Mati satu, tumbuh seribu. Tidak hanya menemukan relevansinya untuk satu pengharapan dari keputusasaan. Tapi mati satu tumbuh seribu, dapat menjadi gambaran bagi kekerdilan sikap kita atas pengrusakan alam. Ya benar, pohon yang ditebang dapat tergantikan beribu tumbuhan beton dimana-mana. Hingga pada akhirnya hijau dan kesejukan menjadi kenangan, entah akan berjumpa kembali dihari esok atas hadirnya kesadaran ekologis kita. Atau malahan lenyap sama sekali bersama sisa-sisa akar yang ditumbuk beton yang menohok kedalam dasar.

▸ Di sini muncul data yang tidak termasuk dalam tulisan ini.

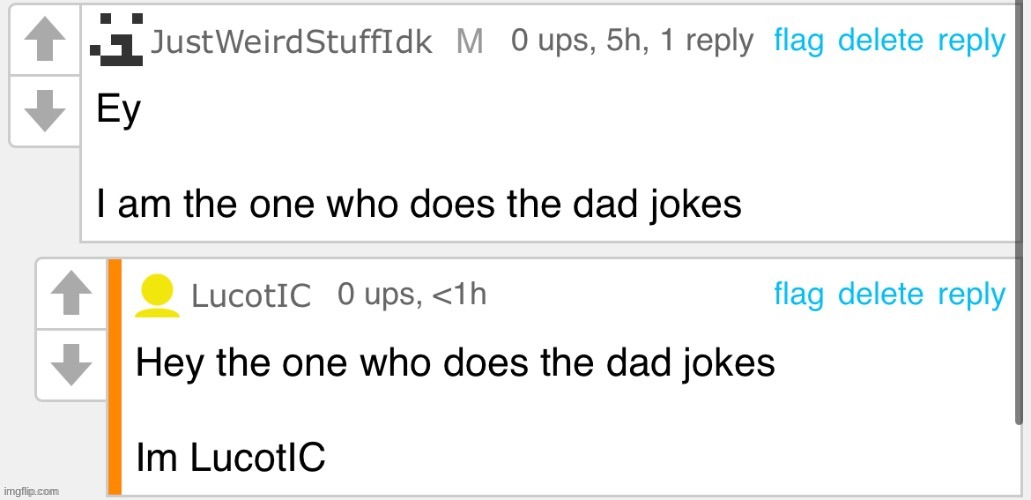Click the M moderator badge
The height and width of the screenshot is (500, 1031).
[469, 43]
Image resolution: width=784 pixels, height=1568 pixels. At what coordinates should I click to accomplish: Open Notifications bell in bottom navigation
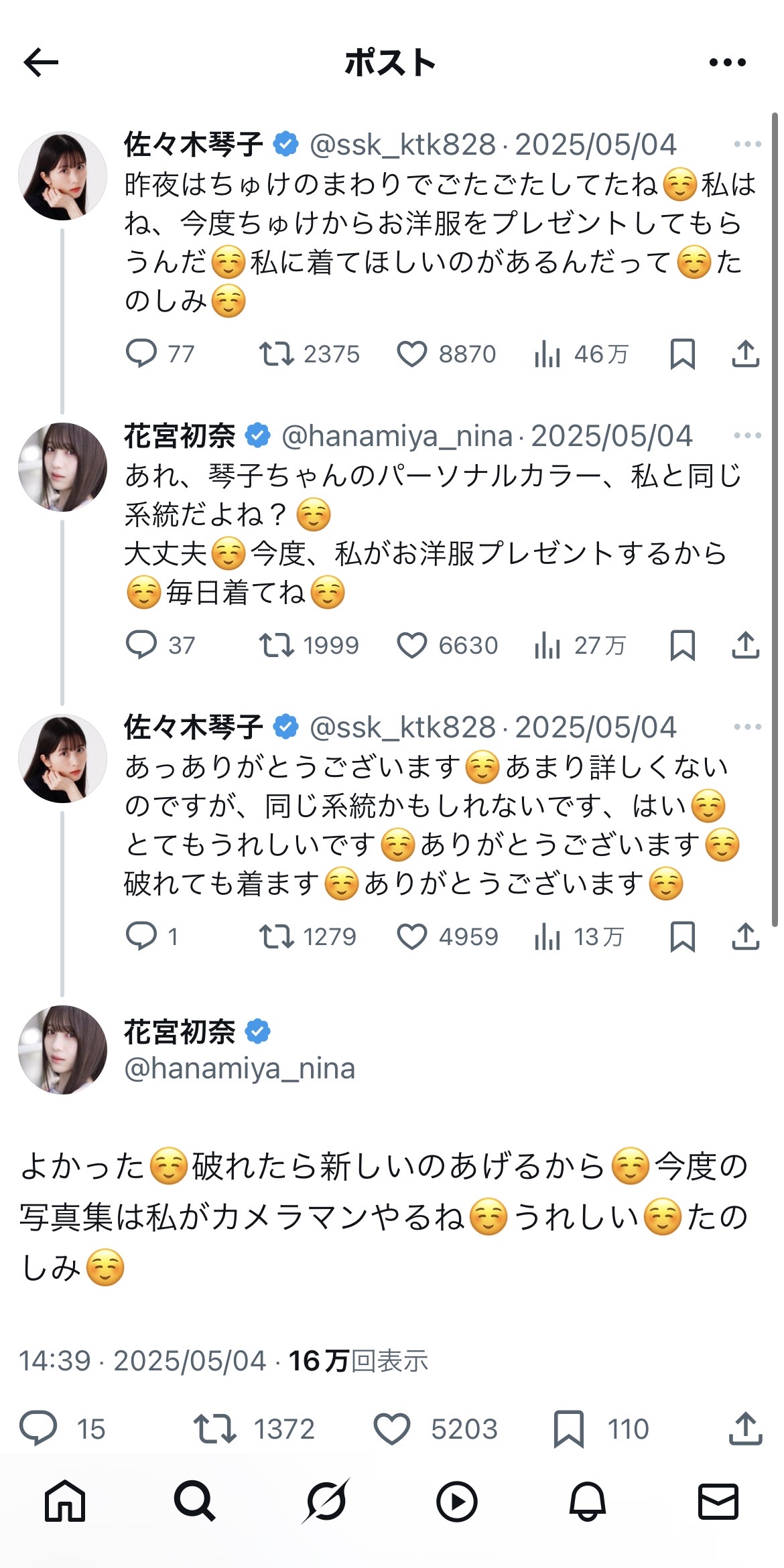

Kerakusan kita atas konsumsi ruang yang menggila, juga dapat kita saksikan perubahan lanskap di Hertasning Baru. Beberapa tahun yang lalu kita masih menyaksikan sawah yang terhampar luas. Dan hari ini kita menyaksikan bagaimana area sawah semakin menyusut, tergantikan hutan beton. Inilah gambaran kota kita hari ini. Kemajuan ditandai dengan keterpesonaan atas arsitektur beton, melampaui imajinasi kita akan alam bebas yang rimbun kehijauan. Tapi mungkinkah ketakjuban seperti ini hanya didapati di negara berkembang, sementara di negara yang cukup maju semakin memikirkan lingkungan yang hijau.
Menyusutnya area persawahan bukanlah keajaiban dimana selaksa tanah tiba-tiba ditutupi bangunan dari langit. Bukanpula peristiwa dimana Jin Ifrit memindahkan istana Ratu Saba’ dalam sekejap, lalu tiba-tiba hadir dihadapan Sulaiman as. Ini adalah proses terencana yang didorong oleh kerakusan manusia itu sendiri dibawah bayang-bayang profit yang menggila.
Sawah memang bukanlah ruang alamiah tak terjamah, tapi lahan produksi bagi manusia-manusia yang menggantungkan hidupnya atas tanah. Lalu dimana kini rimbanya manusia tanpa tanah (sawah) itu?. Mau tidak mau mereka harus minggat, sebagai konsekuensi logis dari transaksi. Dan sawah itu sekarang berwujud hutan beton; perumahan, ruko dan toko.
Peristiwa ini bukanlah peristiwa biasa tanpa dampak, proses perubahan ini akan menciptakan patahan sejarah dalam ingatan kolektif para petani dan generasinya. Kelak, generasi dimasa mendatang yang tidak bersinggungan dengan perubahan ini, akan terdistorsi dari memori romantisme atas hijau-kuningnya padi di Hertasning Baru yang masih tersisa hari ini. Siapakah yang bertanggung jawab atas perubahan ini?.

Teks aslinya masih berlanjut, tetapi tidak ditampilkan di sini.